WHAT HAPPENS NEXT—AFTERa famous writer has given you a hard pass in his dining room at the start of your writing day together?

You, uh…

You just, uh…

You just get back to work.

You nod for a few seconds, blankly, letting it all register… and then you take a long, slow walk back around to your own side of the table, sit primly in front of your own laptop, and place your fingers on your keyboard.

Did I want to storm out of the house and never come back—possibly swiping one of his drawer awards on the way out?

I did.

But I stayed. For the contract.

Going through all this and then forfeiting the money at the end would just be bad to worse. If I had to stay until the end to get paid, then I’d stay till the end to get paid.

A display of strength, if nothing else.

A decent person would prorate my pay. I’d gladly leave for 90 percent of the total. I’d give up 10 percent in a heartbeat to get out of here.

But was Charlie a decent person?

I honestly wasn’t sure. About anything.

Three more days. We had three days and a good chunk of Act Three left before we were done. I wouldn’t leave. I’d finish my work here like a non-crazy professional, and then coolly collect my check and go home.

The best thing to do after a person flat-out rejects you is, of course, to never, ever see that person again. But since that wasn’t an option, I had to figure out how to cope.

With Charlie “Bad Call” Yates.

It was the imbalance I hated: we both now knew for sure that I thought he was special, and desirable, and lovable—and that he did not feel those things about me. Lots of people didn’t think those things about me, I pep-talked myself, and it was fine. And I’d had unrequited crushes before, too, and survived them. But it was the combination that was so lethal. Him knowing that I liked him—and still not liking me back.

Charlie had rejected me—and that was a fact. Nothing could change that.

But how I responded to it? That was my choice.

I could let it totally destroy me—sit across the table all day, staring forlornly at Charlie with tears dripping off my face. Or I could pretend it wasn’t a big deal.

It was a big deal.

To me, anyway.

But if the last ten years had taught me anything about myself, it was that I could survive anything. Or at least—I could survive being rejected by a man who couldn’t remember what love felt like.

But how was I supposed to work like that?

That was the question I couldn’t answer. How could I think about dialogue and commas and character arcs now? How could anything going on with imaginary people even compare to the humiliation that had suffused my entire emotional landscape like a fog? And how, exactly, was I supposed to craft the last thing on my to-do list for the screenplay: the happy frigging ending?

I’m glad you asked, because I googled it, and now I have many tips for how to transition from a soul-crushing rejection right on over to a productive writing day with a coworker: Make eye contact, because that’s what alphas do. Stand up tall, because it summons a sense of pride. Keep your movements simple and direct to show that you aren’t flustered. Lift your eyebrows so you look unconcerned. Take deep breaths because they inflate your chest and hide your collapsing soul.

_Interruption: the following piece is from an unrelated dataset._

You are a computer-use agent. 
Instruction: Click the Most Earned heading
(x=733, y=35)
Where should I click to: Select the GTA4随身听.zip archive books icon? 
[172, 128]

I wrote down a cryptic list to remind myself: Stand up. Lift. Breathe. Inflate.

And then, past the crux of it, I gave quiet thanks for how disappointment so easily gives rise to contempt.

Really? This guy?

I snuck a look at him as we got to work. His hair part was all zigzaggy, like no one ever taught him how to do that. His collar was half-flipped, he’d missed a button, and that Oxford was redefining the maximum limits of rumpled. And while I’d always seen Charlie’s can’t-be-bothered-to-do-laundry vibe before as proof positive that he got to make his own rules, today it just seemed pathetic. Really, dude? You’re in your thirties and you can’t iron a shirt? Also—his shoe was untied, his fingernails were chewed, and he’d never learned to type. For real. He hunted and pecked. Remarkably quickly, but still: If you’re going to be a writer, shouldn’t you at least learn to type? Wasn’t that the bare minimum?

See? He wasn’t so great.

I was fine.

This was freeing, in a way.

I could go home with no attachments when this was all over and return to all the many, many delightful activities I did back at home.

Whatever they were.

Maybe I’d take up line dancing for real and astonish us all by getting so good that I went to the Olympics.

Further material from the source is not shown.